Post by Chief Blur Buster » 11 Feb 2014, 23:41

nuninho1980 wrote:
Chief Blur Buster wrote:LightBoost flickers a lot less than PMOLED and a lot less than 60Hz CRT.
Is LB harder flicker or faster refresh rate than CRT?
We have to consider the "apples versus apples" factor.

There's roughly a 25% increased visibility of flicker on a strobe backlight (human dependant). So that means 75Hz strobe backlight flickers more than 75Hz CRT, but once you push refresh at least 25% higher, it begins to flicker less.
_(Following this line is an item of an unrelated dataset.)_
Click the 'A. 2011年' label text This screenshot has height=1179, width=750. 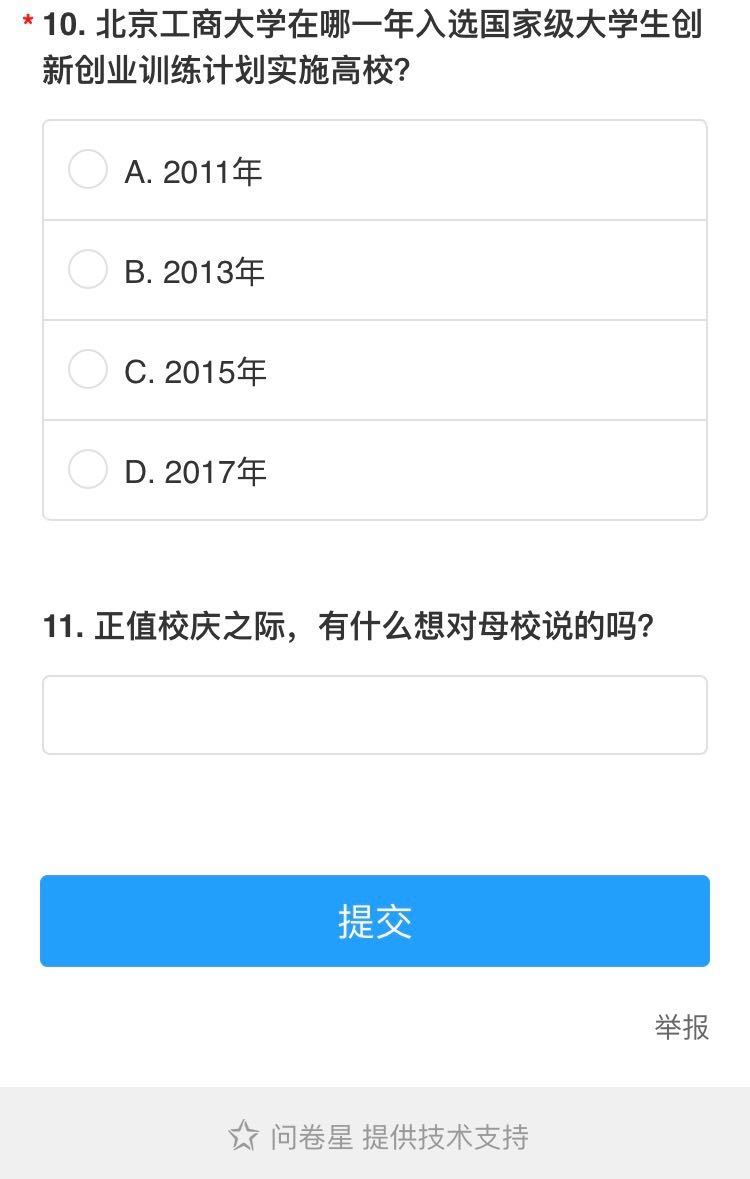click(193, 172)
Which means 120Hz strobe backlight flickers a lot less than 60Hz CRT.

CRT 75Hz flicker visibility < LCD strobe 75Hz flicker visibility -- BENQ Blur Reduction minimum stroberate
CRT 85Hz flicker visibility < LCD strobe 85Hz flicker visibility -- NVIDIA ULMB minimum stroberate
CRT 100Hz flicker visibility < LCD strobe 100Hz flicker visibility -- NVIDIA LightBoost minimum stroberate
CRT 120Hz flicker visibility < LCD strobe 120Hz flicker visibility -- Common maximum stroberate of most strobe backlights

But...
CRT 60Hz flicker visibility > LCD strobe 100Hz flicker (less visible)
CRT 60Hz flicker visibility > LCD strobe 120Hz flicker (less visible)

Same refresh rate, strobing flickers more than CRT. However, you can overcome this by an overkill amount of refresh rate. So LightBoost 120Hz flickers a LOT less than CRT 60Hz.
Ok. :) But does Crystal LED by Sony never get motion blur at 50 or 60 Hz?
No, Crystal LED is currently very crappy in motion blur. It's the same problem in Why Do Some OLEDs Have Motion Blur?. You can strobe Crystal LED, but the prototype is not strobed, and during tests, it had some motion clarity issues during fast motion.

Less flicker almost always means more motion blur. It's a law-of-physics effect if you're maintaining refresh rate (e.g. 60Hz). You have to raise your refresh rate to compensate for the flicker, but video is 60fps, and there's no global standard for native 120fps television video at the moment.

Now, some strobe backlights are able to flash as short as 1ms per refresh cycle -- similar to a CRT phosphor.. That's pretty good for motion clarity. The only way to do 1ms persistence is to make each frame last 1ms long -- you can either do strobing (flash frames for 1ms), or fill all timeslots (do 1000fps at 1000Hz). Doing 1ms persistence without strobing/phosphor/light modulation is not currently yet possible.

Flicker visibility can be softened by using a simulated phosphor decay effect in future strobing/scanning backlights, at a cost of flicker-versus-motion-clarity. You can workaround some of this (e.g. by scanning instead of full strobing), but generally, flicker is unavoidable for zero-motion-blur 60Hz.